Let’s dispel the myths to give you a better understanding of what a credit score means for your personal finances.

#1 You’re Stuck with a Bad Credit Score

If you get one piece of advice concerning your credit score, it is a bad score lasts only as long as you continue to make bad personal finance decisions. Maxing out credit cards, making late payments, and allowing delinquent accounts to reach the collections stage is a recipe for a long-lasting poor credit score.

#2 Asking for a Credit Report Damages Your Credit Score

This myth has caused plenty of heartache for consumers that refuse to check the status of their credit history for fear of the action taking a hit on their credit scores. You can check your credit score as often as you like, as long as you check it by using a credit scoring service such as Equifax, Experian, or TransUnion.

#3 Credit Scores Take a Long Time to Turn Bad

It takes just six months for a lender to charge off a delinquent credit account. The charge off immediately appears on a credit report. Multiple charge offs at the same time can destroy your credit score in just six months as well.

#4 Lenders See the Same Credit Score That You See

The credit score you access from one of the credit scoring services is called an educational credit score. It is not the same credit score a lender sees when it decides whether to lend your money or offer you credit. 

#5 Marriage Combines Credit Scores

If you and your spouse hold individual credit accounts, tying the knot does not merge both credit scores. However, joint accounts affect both individual credit scores. None of the primary credit scoring services merge the individual accounts of married couples.

#6 Employers Access Credit Scores

Employers cannot check credit scores of either current employees or job applicants, but they can access credit reports that detail the credit histories of current employees and job applicants.

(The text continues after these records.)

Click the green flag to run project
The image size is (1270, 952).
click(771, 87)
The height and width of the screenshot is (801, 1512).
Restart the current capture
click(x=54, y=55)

#7 Closing a Credit Card Improves a Credit Score

Lenders consider several factors when calculating consumer credit scores. The debt utilization rate is one of the most important factors. It represents the amount of available credit a consumer has divided by the total amount of credit given by a lender. Closing a credit card that has available credit hurts the credit utilization rate.

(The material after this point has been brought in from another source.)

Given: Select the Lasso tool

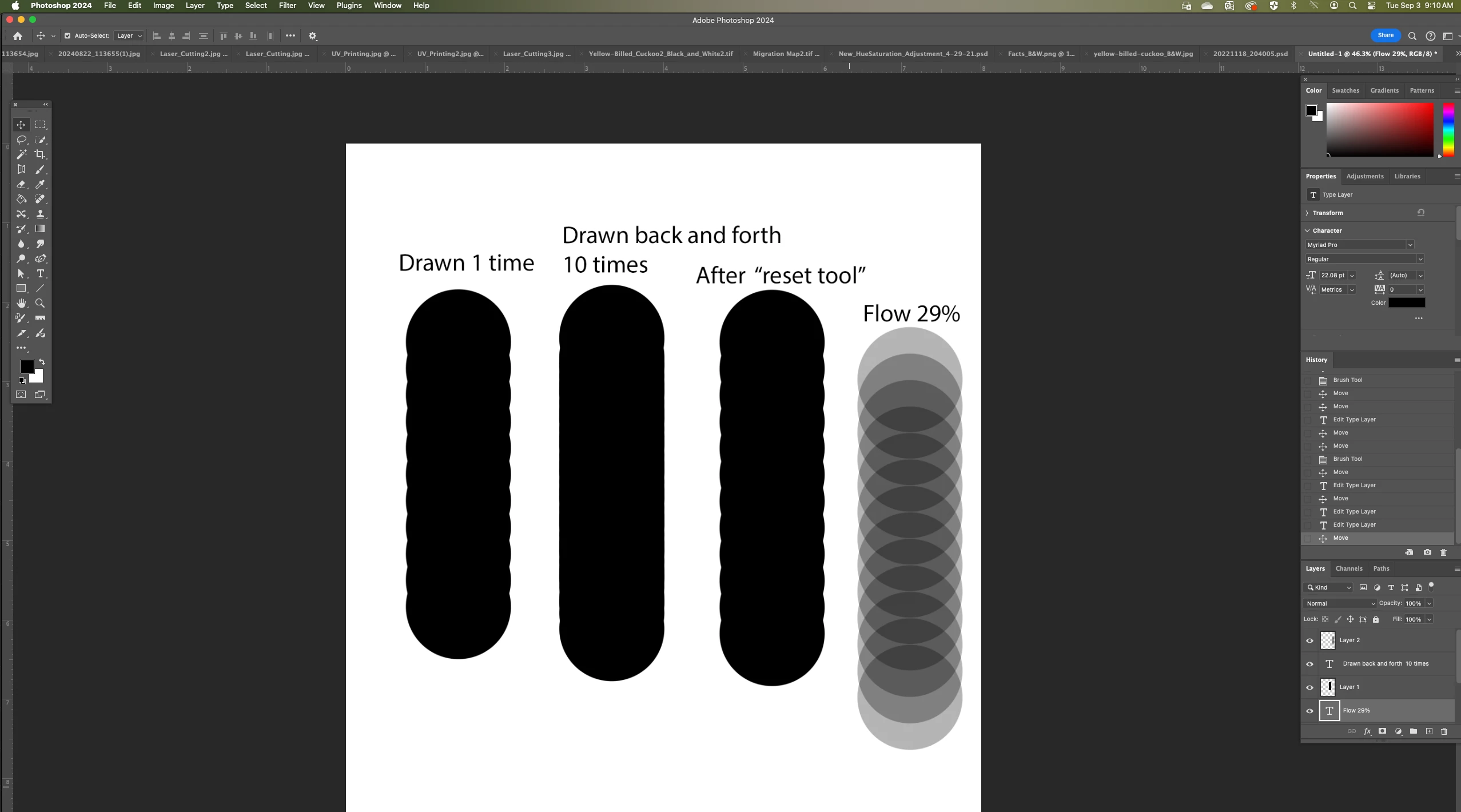Looking at the screenshot, I should click(x=21, y=140).
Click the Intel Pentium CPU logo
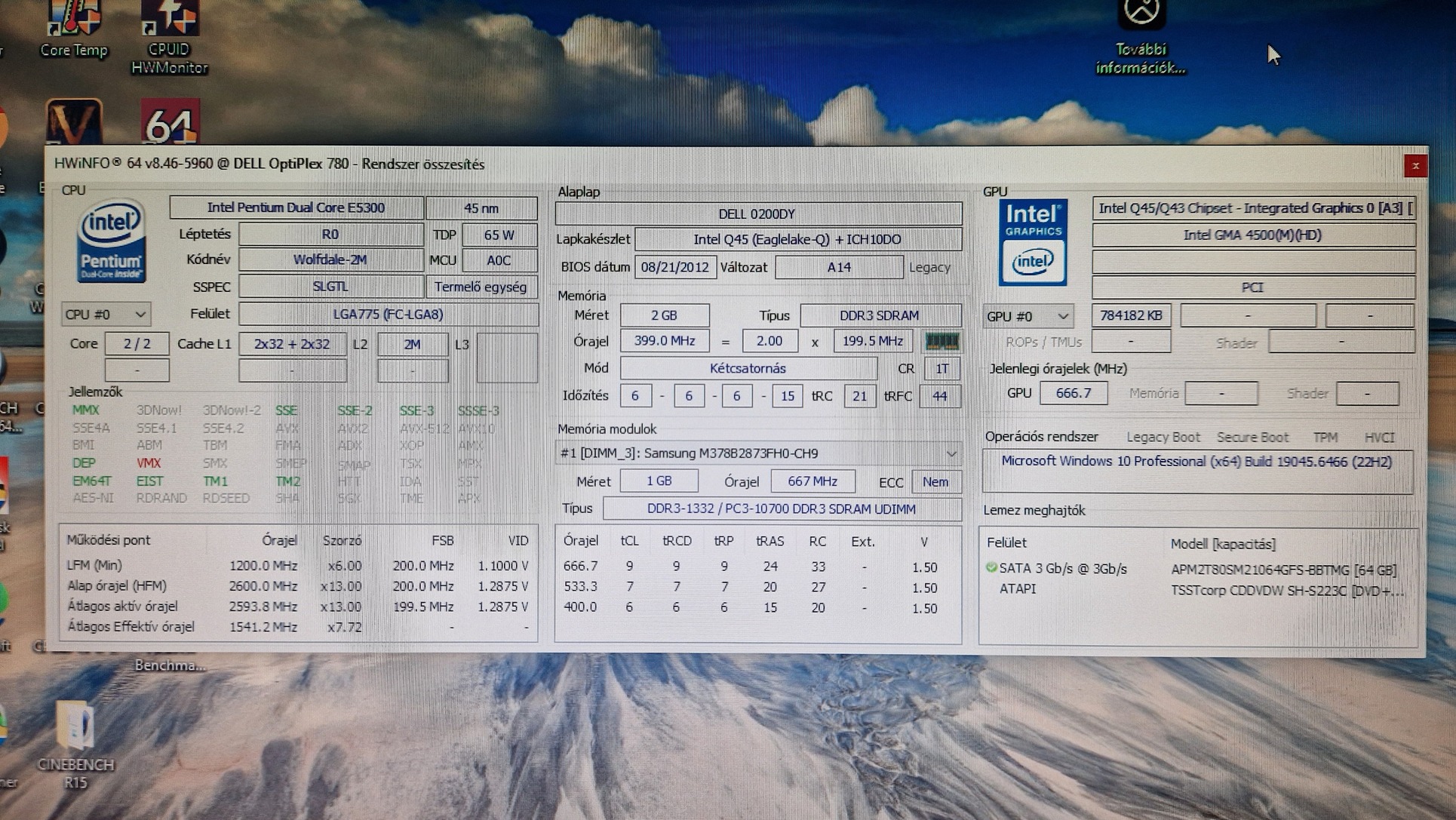This screenshot has width=1456, height=820. click(112, 241)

#8 Paying Off a Delinquent Debt Helps Your Credit Score

Paying off a debt in collection does not do anything for your credit score right away, but the long-term implications can be positive if you eliminate poor debt management practices.

#9 Bad Credit Score Equals No Credit Approvals

Although lenders make credit scores the most important factor in determining whether to lend money or issue credit, other factors like income and overall debt obligations can lead to approval for credit.

#10 You Need to Be Rich to Have a Good Credit Score

The money in your bank accounts only indirectly influences your credit score. It is how you spend the money in your bank accounts that directly determine your creditworthiness. If you make a lot of money, but you do not pay your credit card bills on time, expect to see a low credit score.

Federal law allows consumers to request a free credit report every year from each of the three main credit reporting bureaus. Take advantage of the federal law to stay on top of your credit score.